Recently I’ve seen not so smart optimizer behavior: one query took long time to parse, and ended with an error hitting PGA_AGGREGATE_LIMIT in few minutes; another query was just parsed for ages while using reasonable (under 2G :)) amount of PGA and still could hit PGA_AGGREGATE_LIMIT but after way more time – up to an hour.
Both cases were similar and involved queries which were accessing views; and those views’ code is generated by an application using lots of IN LISTs and other OR conditions. They both are really ugly SQLs with text length ~100K. When Oracle tried to parse them it took a lot of time and parse attempt had either failed with ORA-4036 soon or hanged for a long time and then failed.

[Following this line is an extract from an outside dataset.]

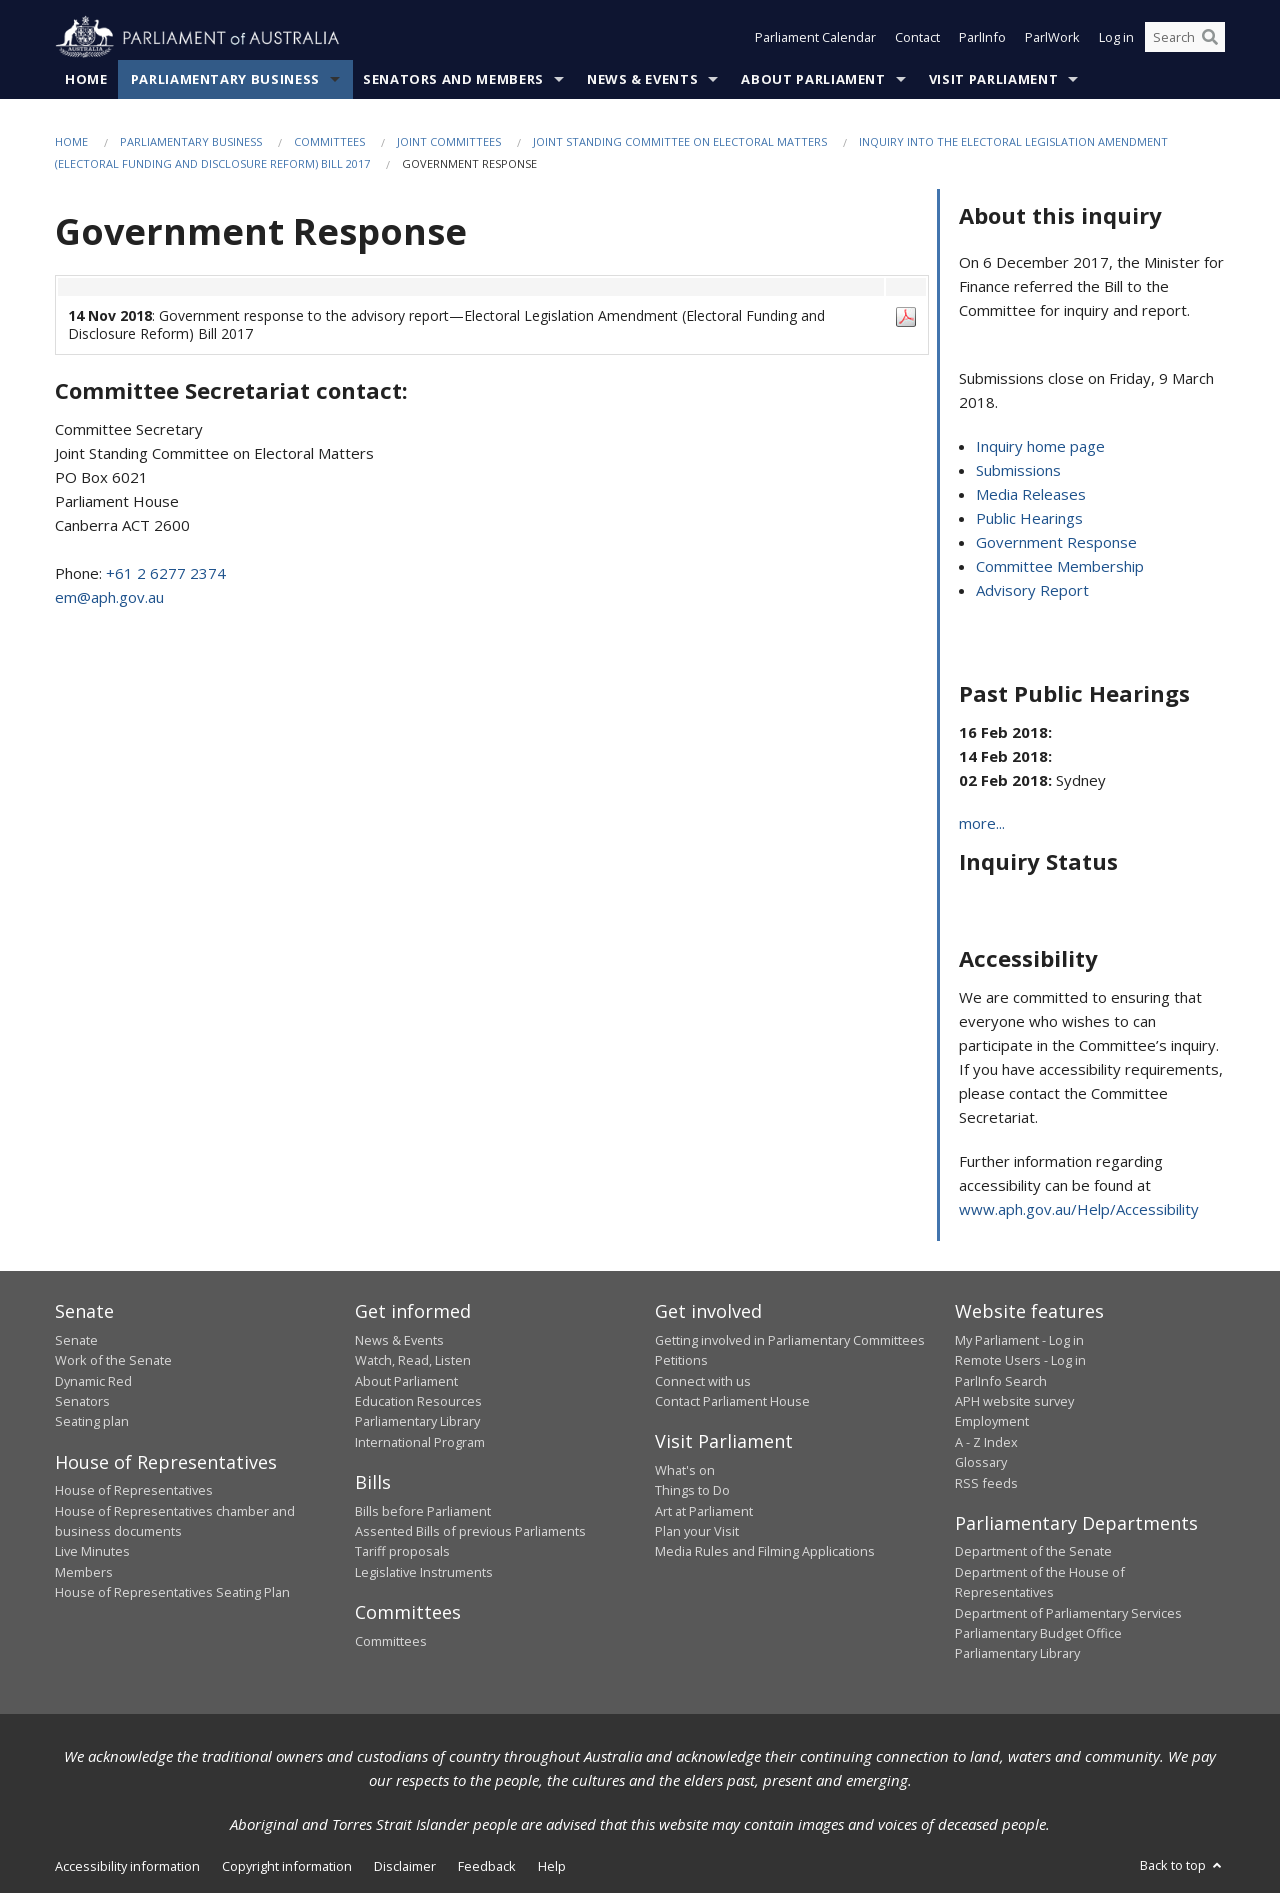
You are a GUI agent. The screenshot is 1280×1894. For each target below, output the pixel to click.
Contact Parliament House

Strangely incident trace file generated for ORA-4036 doesn’t include PGA heaps breakdown and you have to manually enable PGA heapdump on error to get an idea what is taking up memory. Here’s what I’ve found in there:
Am I reading this right: there's 7816MB (4921+2895) free? what is "10GB free" then? pic.twitter.com/y8UKXHvj0Q
— Timur Akhmadeev (@tmmdv) January 24, 2017
Note kxs-heap-c of 10G. I don’t know how to interpret the numbers here as they don’t add up, and assume qkkele & kkoutlCreatePh as the culprit.
Short stack trace of the process while parsing 2nd query was mostly looking like this:
SQL> oradebug short_stack ksedsts()+244<-ksdxfstk()+58<-ksdxcb()+918<-sspuser()+224<-__sighandler()<-kghfnd_in_free_lists()+717<-kghprmalo()+1583<-kghalp()+1246<-qksshMemAllocPerm()+150 <-kkoabr()+810<-kkobifs()+1411<-kkofbp()+3483<-kkofbp()+2985<-kkofbp()+6206<-kkobmp()+10639<-kkoBitmapAccPath()+212 <-kkotap()+2019<-kkoiqb()+8672<-kkooqb()+528<-kkoOrExpand()+1105<-kkoOrExpand()+4559<-kkoOrExpand()+4559<-kkoqbc()+7123 <-apakkoqb()+182<-apaqbdDescendents()+488<-apadrv()+6244<-opitca()+2106<-kksFullTypeCheck()+79<-rpiswu2()+1780<-kksSetBindType()+2076<-kksfbc()+10522<-opiexe()+2536<-...
The closest hit in MOS search was Doc ID 23539020.8 (Fixed in 12.2). It is a perfect match except for one major difference: the document mentions possible ORA-4031, i.e. shared pool allocation error, while I’ve experienced issues in PGA allocations. Nevertheless I’ve tried suggested workaround of disabling OR expansion and it worked: parse time has dropped to acceptable numbers. I haven’t looked close enough why OR expansion needed so much resources. I think CBO tried to cost table access too many times due to large IN LISTS – as 10053 continuously dumped table access path information non stop; this is just an idea though.
CBO definitely needs some way to control parse time in recent releases. I’d appreciate a parameter which would set a target parse time, and if it’s crossed then either stop and use the best plan found so far or profile current parse call, try to eliminate the most time consuming transformation, and start again with this transformation/feature disabled. The latter would require some sophisticated code, and would be preferred; but even a simple target would be better than what we have now.
Another minor strange thing while investigating this issue was: SQL parsed correctly in under 10s when I’ve used SYS connection and set CURRENT_SCHEMA, even though there was no major differences in CBO environment between SYS and application user sessions that could’ve explained why it parsed fast in SYS. Yet another reason to avoid SYS connections and use real user sessions.